The case of Rizzi v. Ross, 117 N.J.L. 362, relied upon by appellant for reversal of this judgment, is not an apt authority. There the owner, Ross, although he had given an assignment
[126 NJL Page 299]
of rents and appointed an agent as trustee to collect same for the mortgagee and to make repairs, nevertheless had in the agreement with the agent retained some voice or authority in the matter of "substantial" repairs to the premises. Whether the repairs, the lack of which presumably caused the accident, in the Ross case were "substantial" was a question for the jury. A nonsuit of the plaintiff in that case was reversed on the ground that the owner had not stripped himself of all power and control over the premises. Here there was proof, extra the assignment of rent contract, indeed in contravention of it, from which the jury might well conclude that the assignee had in fact assumed complete control over the premises not alone as to the collection of rents and payment of bills but also as to the making of repairs and that the owner, in the position of a rent paying tenant, had no control.

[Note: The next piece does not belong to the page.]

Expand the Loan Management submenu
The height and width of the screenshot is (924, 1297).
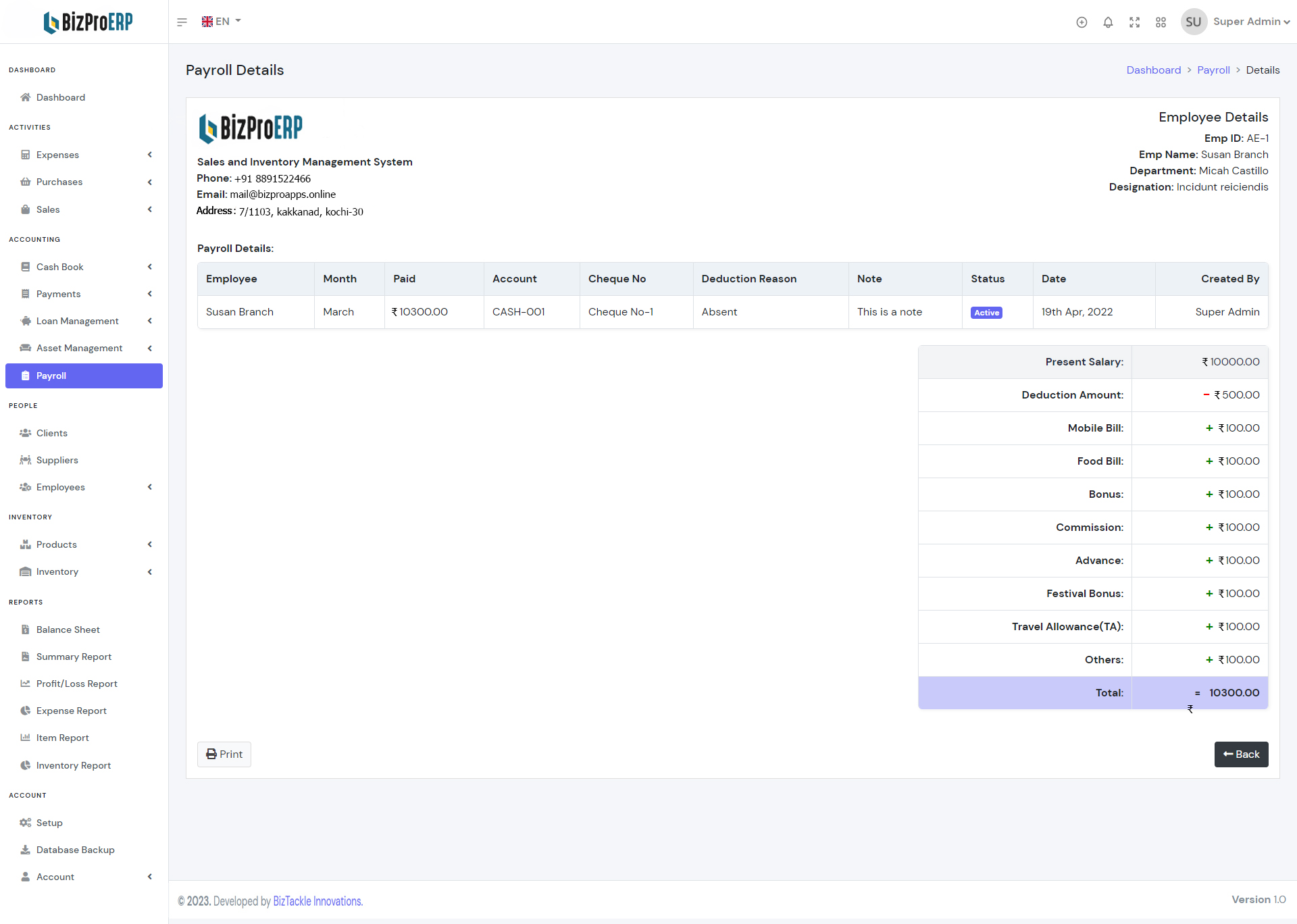pyautogui.click(x=84, y=321)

A reading of the assignment agreement makes it clear beyond question that the owner in this case had no veto power over the mortgagee in the matter of repairs. Quite to the contrary, the matter was in the exclusive discretion of the defendant. There was no authority in the matter left in the principal -- it had all been delegated to the agent. We recognize the well established rule that an owner may not unburden himself of the duty owed to tenants to keep the common ways and equipment of a multiple dwelling reasonably safe. That duty cannot be transferred to another so that the owner is free of it. But this rule does not at all mean that another, such as here a mortgagee, may not by assuming control and management render himself liable for negligence in the matter which he had undertaken.

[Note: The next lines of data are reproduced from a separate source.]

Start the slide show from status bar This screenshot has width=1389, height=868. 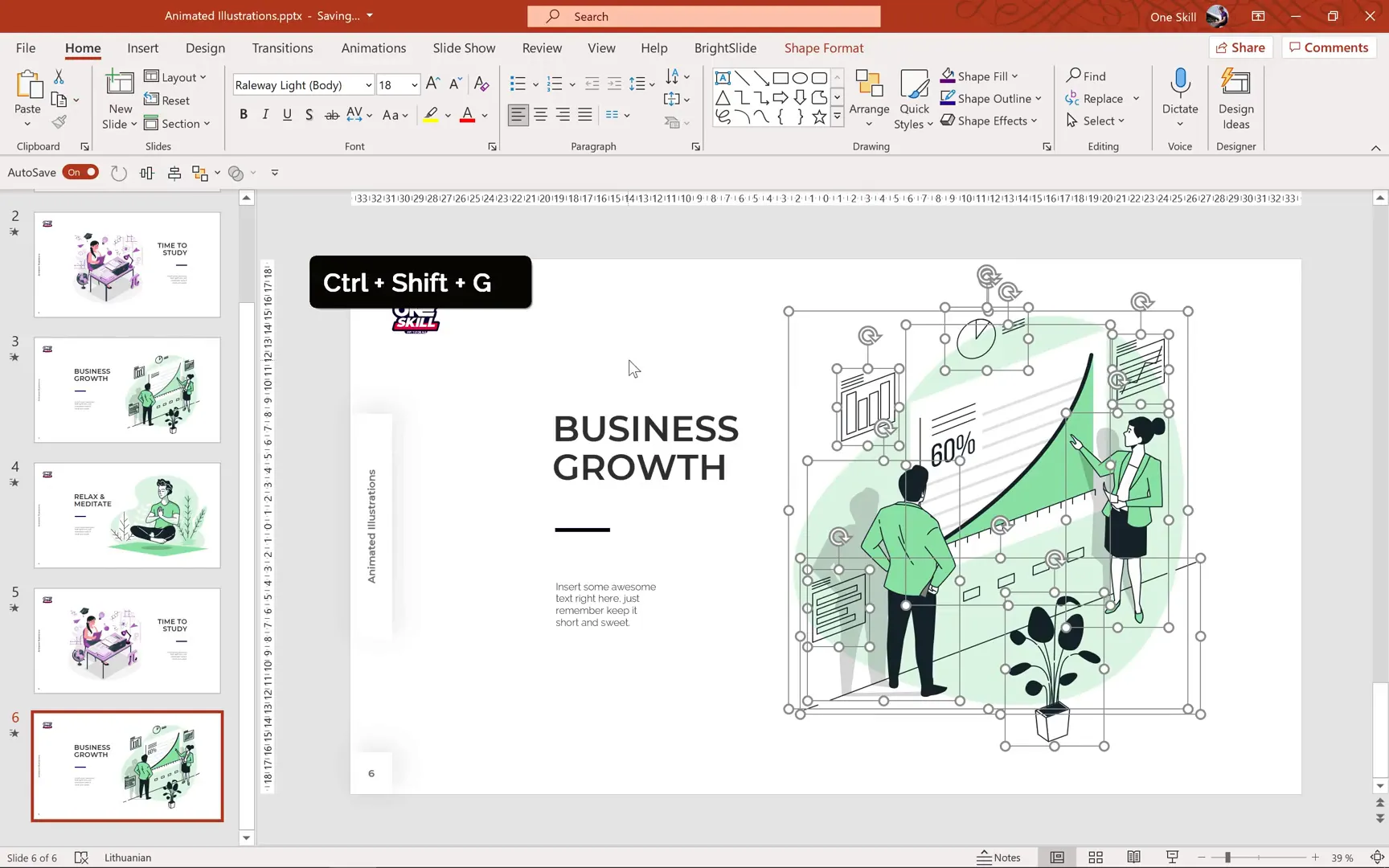tap(1172, 857)
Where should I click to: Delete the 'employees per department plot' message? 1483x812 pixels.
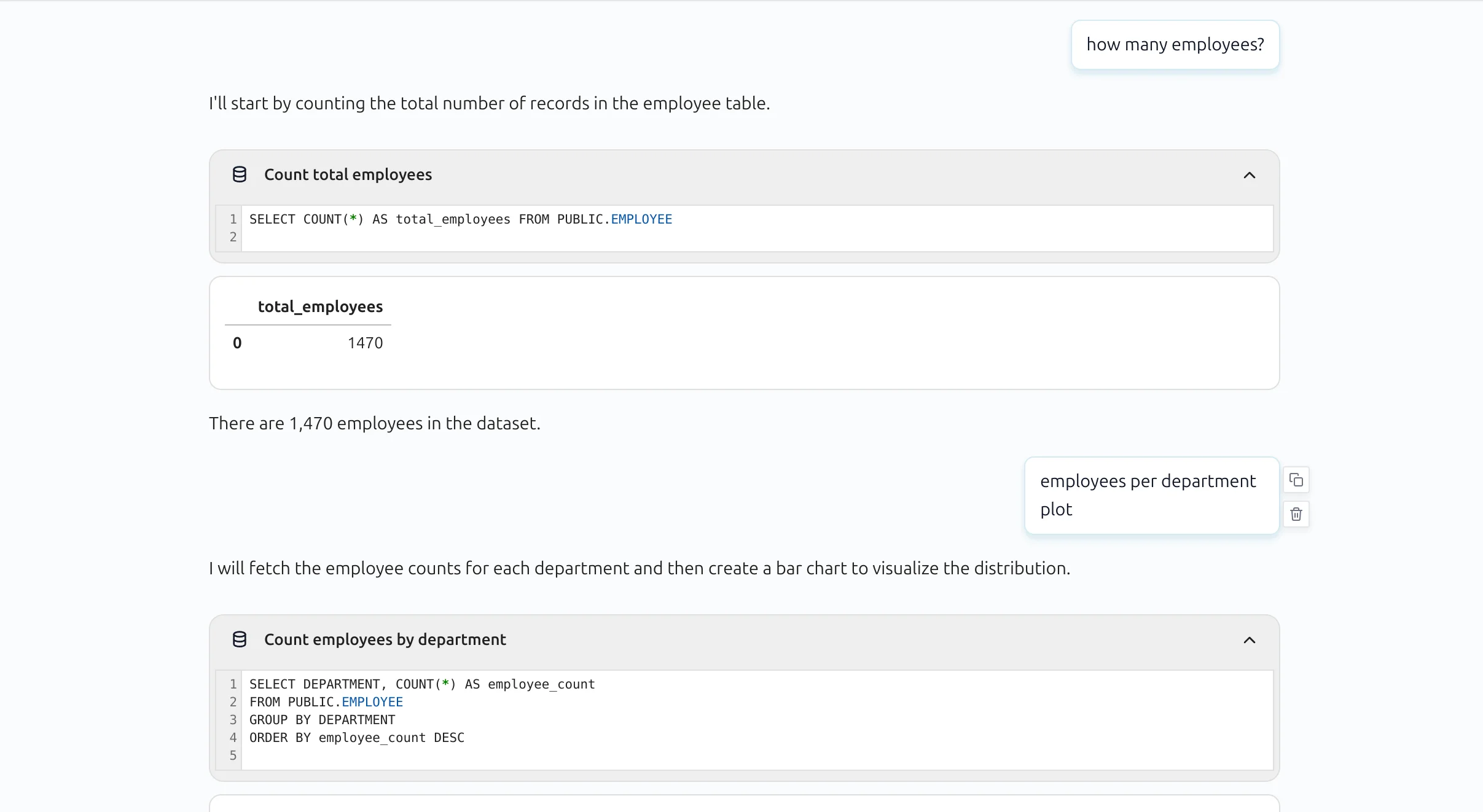point(1296,514)
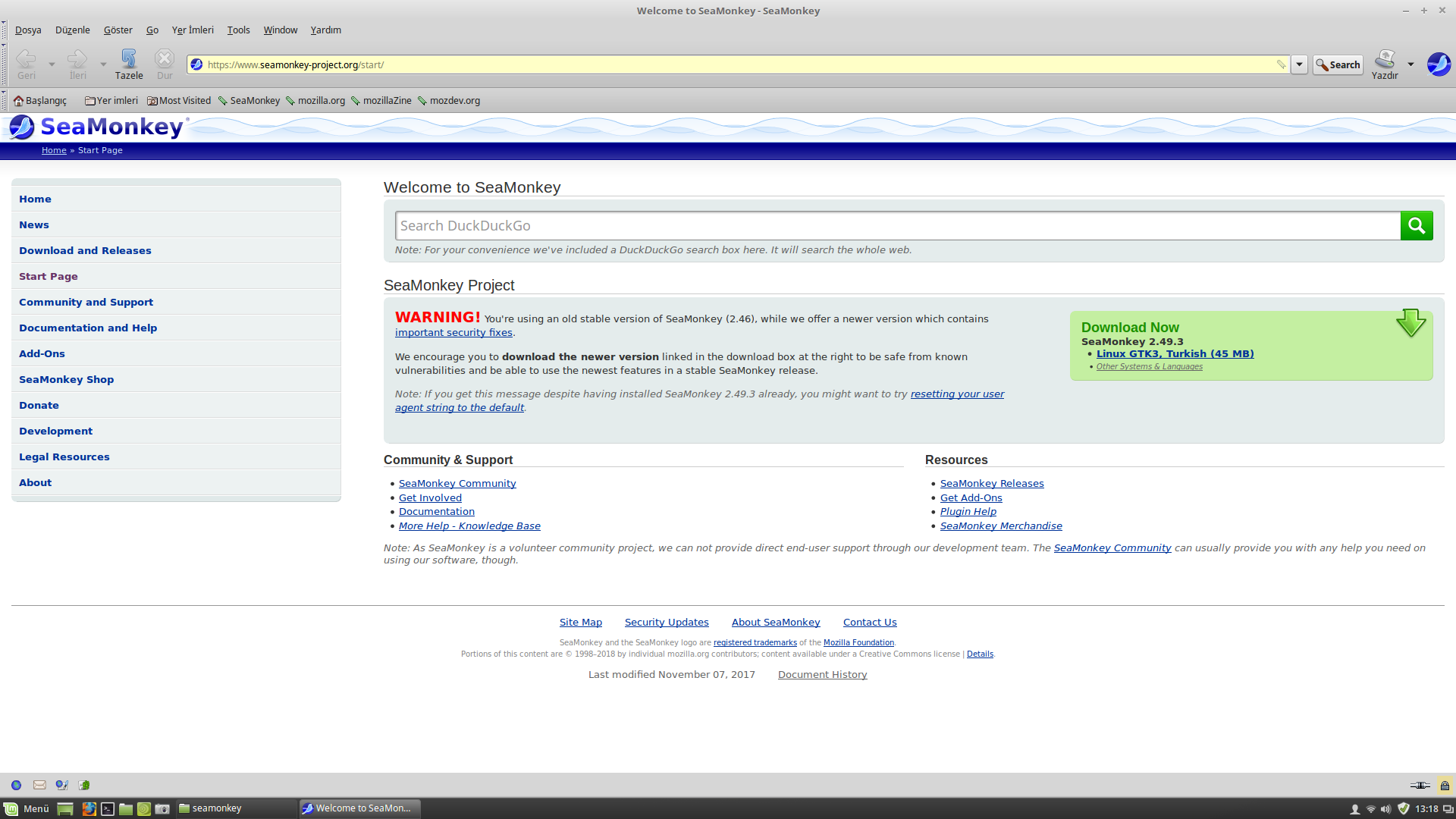Expand the URL bar history dropdown
1456x819 pixels.
click(1299, 64)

It is next argued that it was error to allow plaintiff to amend the complaint; that the statute of limitations controlling the pleaded cause had run. It appears that the bank at first was named as owner, later the permitted amendment designated it as mortgagee is possession. The amendment did not create a new cause of action. Magliaro v. Modern Homes, Inc., 115 N.J.L. 151, 157. The amendment consisted of a corrected description of the status of the defendant.
The other points relied upon by the appellant require little
[126 NJL Page 300]
discussion. One of them has to do with the court's comment on certain proof tendered to show control in the defendant. The argument is that the jury was permitted to construe the contract and indeed in effect alter it. This argument has no legitimate basis. The contract was received as any other exhibit as partial proof of the disputed issue. The exception to the court's charge upon which the point is based is not as specific as it might be. In addition it is multiplicitous (Cf. Martin v. Studebaker Corp., 102 N.J.L. 612), but in any event without merit. The plaintiff did not sue on the contract. It was offered solely to show the right of the defendant to entry.
The final point is that the court erred in the acceptance of certain testimony over the defendant's objection and exception. We have examined the record on these matters. Some of the evidence was immaterial; other questions called for a conclusion from the witness. The information that thus obtained place in the record, however, was not, in our judgment, prejudicial or harmful, and should not effect a reversal.
The judgment is affirmed, with costs.